We discovered this past year that the rich and famous poured millions of dollars into the coffers of elite universities in order to get their kids into prestigious institutions that they didn’t deserve. What exactly were they buying?

It hasn’t taken long for the same questions to arise on the value of selective public high schools. Nowhere has the debate been greater than in New York City where Mayor Bill de Blasio has proposed dramatically changing the process of getting into its most elite city high schools, maybe eliminating them entirely along with stand-alone gifted and talented programs.

New research is raising serious questions as to whether such elite schools even help economically disadvantaged students. Such schools might even be detrimental to some students’ academic development.

This might be of some passing interest for us in Wisconsin except that one study includes Milwaukee Public Schools (MPS).

Elite, exam and selective schools are pretty much the same type of schools. All require some sort of entrance exam, class ranking and/or a high grade point average. Other common requirements are letters of recommendation, attendance, an interview and an essay written by the student.

Chicago has a complicated entrance system which gives points for underserved ethnic groups, poorer schools and geographic distribution. The goal is to have elite schools accurately reflect the district’s socioeconomic and ethnic diversity. In that respect, Chicago has been fairly successful.

New York’s Stuyvesant High School falls at the other end of the diversity spectrum. Its incoming 2019 freshman class of 900 included only seven black students. All eight NYC elite schools rely heavily on a single standardized test. When Mayor de Blasio tried to change the entrance system, some Asian families quickly sued.

What the research is telling us

Entrance requirements do not always result in choosing students who are most likely to be successful or benefit from being in an elite school.

Kevin Mahnken in a September 2019 article for LA School Report outlines numerous research studies that confirm that students who barely make the cutoff  to get into an elite school often do worse academically and career-wise than those who missed the cutoff and attended second-tier high schools. The same outcomes are found in other studies that examined students trying to get into elite colleges and universities.

This is also true for Chicago’s elite schools that attempt to have racial and economic diversity. Writes Mahnken, “Two studies… show that students at Chicago’s selective enrollment high schools see no improvement in their test scores. In fact, academic records show that they earned worse grades and GPAs than their peers who were rejected from the schools.”

That might make sense since students in elite schools are in a more competitive environment. But Mahnken goes on to say, “Disturbingly, they were also less likely to enroll at selective colleges than similar kids who weren’t offered admission to an elite high school.”

In 2014, research done for Econometrica coined the term “Elite Illusion” looking at the admission cutoffs at Boston’s and New York City’s over-subscribed exam schools. Researchers concluded that, while the majority of students in elite high schools have good outcomes, “…most of these students would likely have done well without the benefit of an exam school education.” In other words, they came in as high-flying students, and they stayed that way.

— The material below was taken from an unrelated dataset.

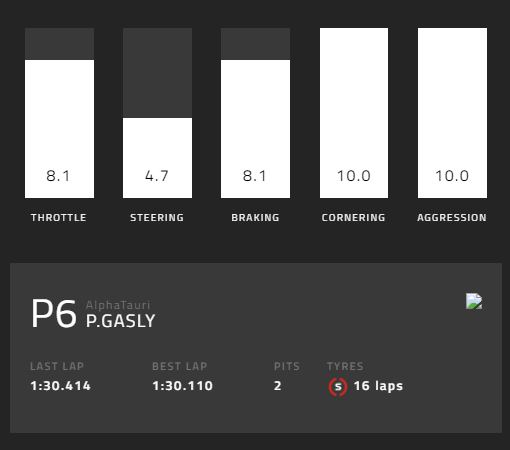Click the unfilled dark area above the Steering bar
This screenshot has width=510, height=450.
[x=157, y=73]
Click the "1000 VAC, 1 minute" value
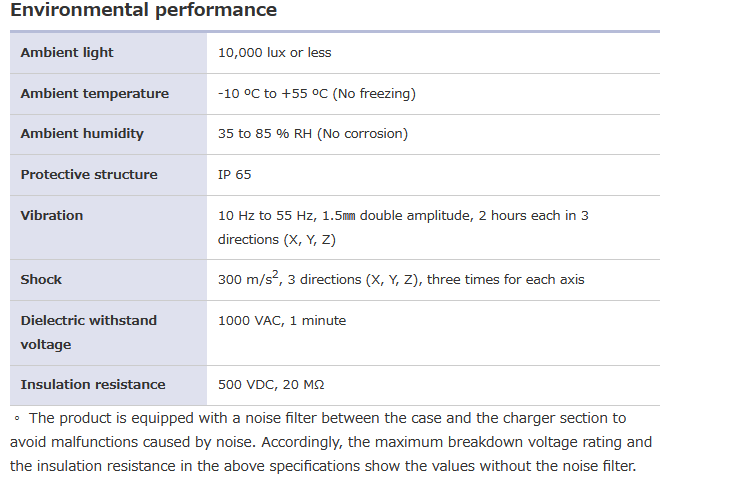The image size is (730, 499). click(281, 321)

No one knows why elite schools do so little to raise academic achievement and why such schools might be even harmful to students who just make the cutoff line regardless of race, sex or economic status.

Some theories suggest that we make too much of the role schools play. We know that the greatest predictor of educational advancement is a  student’s family income and parents’ level of education. Students who are high-flyers in elite schools may just get more attention from their teachers while students who just made the cut-off get ignored. Students who just missed the cut are closer to the high-flying status in second-tier schools, and now they get more attention in their second-tier schools.

There may also be a mindset among  staff members at elite schools that works against these kids. The elite schools weeded out the students who they thought wouldn’t be successful. Now it was up to the students to make their mark, no excuses.

Milwaukee’s elite schools

I remember asking one MPS principal at an elite school how they handled a student who just wasn’t living up to potential, perhaps missing school and not getting homework done. I was shocked at the answer: “We tell them to shape up. We have a long waiting list, and if they can’t cut it, we can replace them with someone else.”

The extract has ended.